To my surprise, as scanned the airwaves, I came across two networks. The first one, which had an acceptable signal of 60%, was DAYS_INN. I thought, “Well, that makes sense! There is a Day’s Inn next door!” Unfortunately, I was unable to access the network. I guess they only let their customers access it, which is only natural. I scolded myself for not staying at the Day’s Inn.
The other network was called PRE-N. The signal was a next to nothing, a pitiful 0-1%! I wasn’t too enthusiastic about this network. Then, when I told my Wifi client to connect to the network, it seemed to work smoothly. Cautiously, I opened the DOS prompt (Start Menu, Run, “cmd” or “command” for those of who do not know) and entered “ping google.com.” It worked perfectly! I was so excited! Free Internet access!
Later, after checking my mail and doing some routine business, it dawned on me that I was getting a decent speed (400kbps) on a 1% signal. How could this happen? Then I remembered that the name of this network was PRE-N. The 802.11n protocol, as opposed to 802.11b and 802.11g, had not been completely standardized. That didn’t stop manufactures from selling networking components that had some features of the promised 802.11n. These products were of the Pre-N class. One of the promised features of 802.11n was long distance over low signal. I was impressed! I bet that the wireless router that was supplying Internet access to me was several buildings away!
So what did I learn from this experience?
Always Test the Airwaves
The first one is obvious: Even if it is not likely at all, test the airwaves for a signal. You’ll find them in the most unprobable places. The university that I attend is in Keene, TX on the outskirts of Fort Worth, TX. I wouldn’t even call it a small town…just a community. Our small mobile home is of comparable size to their city hall. Aside from the university’s wireless Internet access (which is really weak), Keene is not really on the top of my list for places to look for free, open wireless Internet access. Again, I found quite the opposite. My friend and I were “wardriving.” Wardriving is a “techie sport” where you cruise around while looking for wireless networks. I think that we found more then fifty! I was surprised that we even found one!
Secure the Network
I cannot stress this enough! People need to secure their wireless networks and prevent unauthorized intruders from accessing them. Though, I appreciated the free Internet access, if someone who was more sinister accessed this network, the owner of the network would have been screwed. In addition to leaving the network open, the owner didn’t even change the default password on the router! When I connected to the network, just for kicks, I tried to access the router control panel. To my surprise, it worked! I also discovered that it was not even password protected! That gave me ultimate control of the network itself!

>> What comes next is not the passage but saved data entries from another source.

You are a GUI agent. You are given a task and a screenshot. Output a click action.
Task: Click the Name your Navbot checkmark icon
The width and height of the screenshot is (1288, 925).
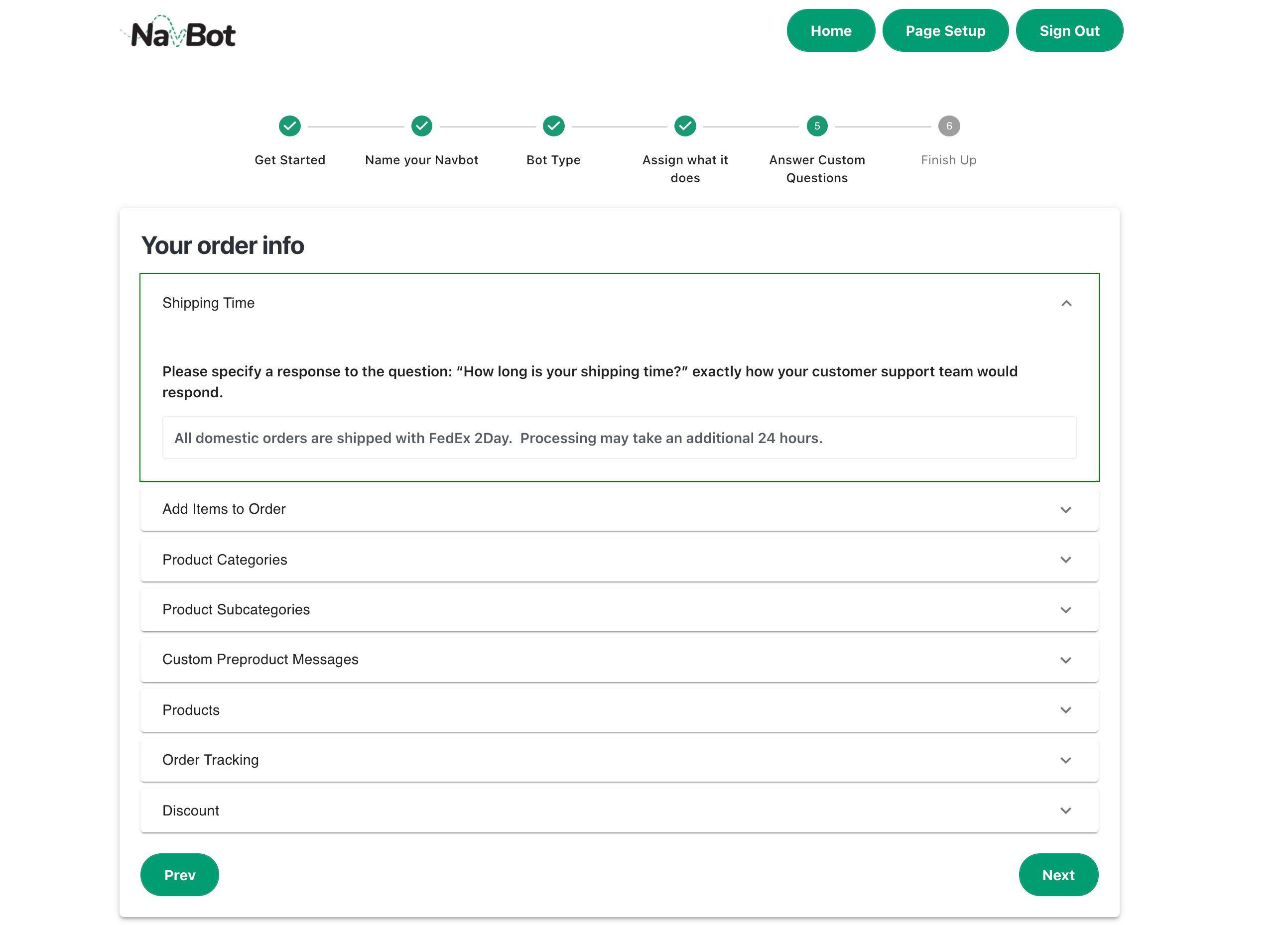click(x=421, y=126)
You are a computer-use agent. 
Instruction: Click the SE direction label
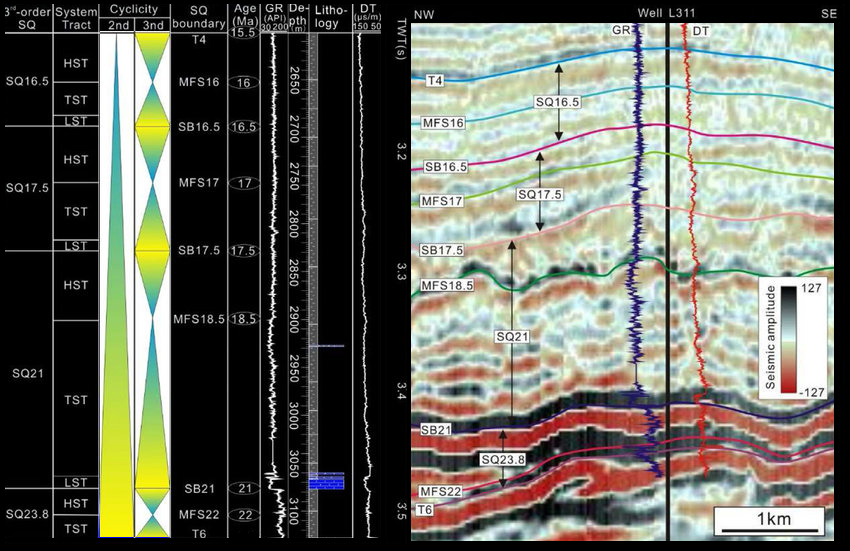click(x=828, y=15)
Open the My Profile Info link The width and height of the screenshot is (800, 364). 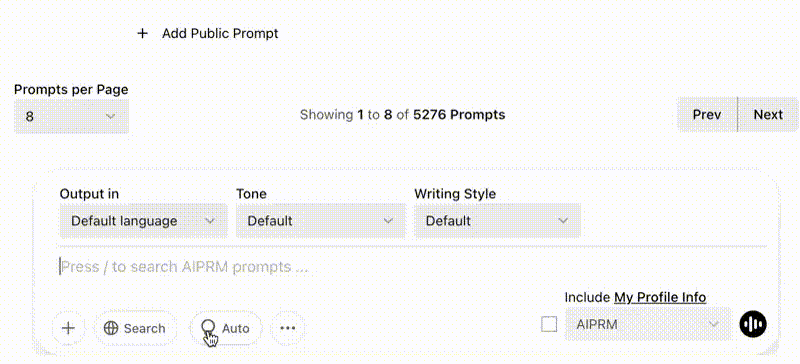click(x=660, y=297)
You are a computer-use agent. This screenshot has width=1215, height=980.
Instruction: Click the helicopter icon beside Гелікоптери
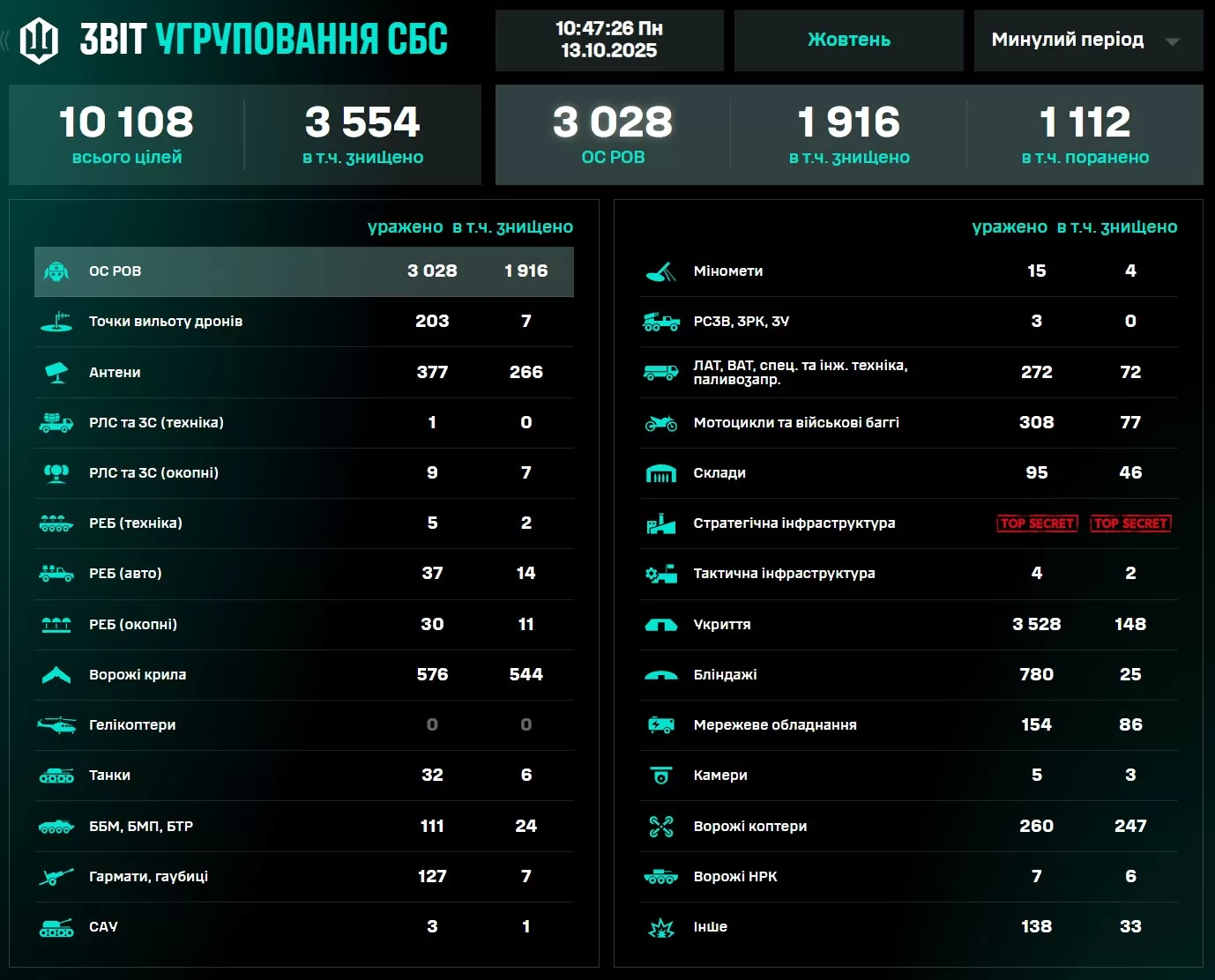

To secure a wireless network, go to the control panel. And look for something that talks about encryption or authentication. Some keywords too look for are “WPA” and “WEP.” Those are two encryption schemes. Some routers (and network cards) only support WEP. When possible, try to use WPA. This is the most secure. If you need help creating an encryption key try the WLAN Key Generator from the SpeedGuide.net.
Routers have different ways for changing the password. So, you will have to look in your manual for that. It is important to remember that everything you download and upload from an open, unsecured wireless network (like the one at Econo Lodge) can be intercepted by anyone. This includes bank account intermission, email addresses, messages, and passwords.
So here I am typing this article on someone else’s Internet connection. Some people question the legality of this. It is a really shady field. Really, the only bad thing I am doing is using bandwidth, not really hacking. But again, you can liken this to using someone’s phone line. Personally, I really don’t think this is wrong. It is a controversial subject and it will get even more controversial as wireless networks proliferate. Comment on your thoughts!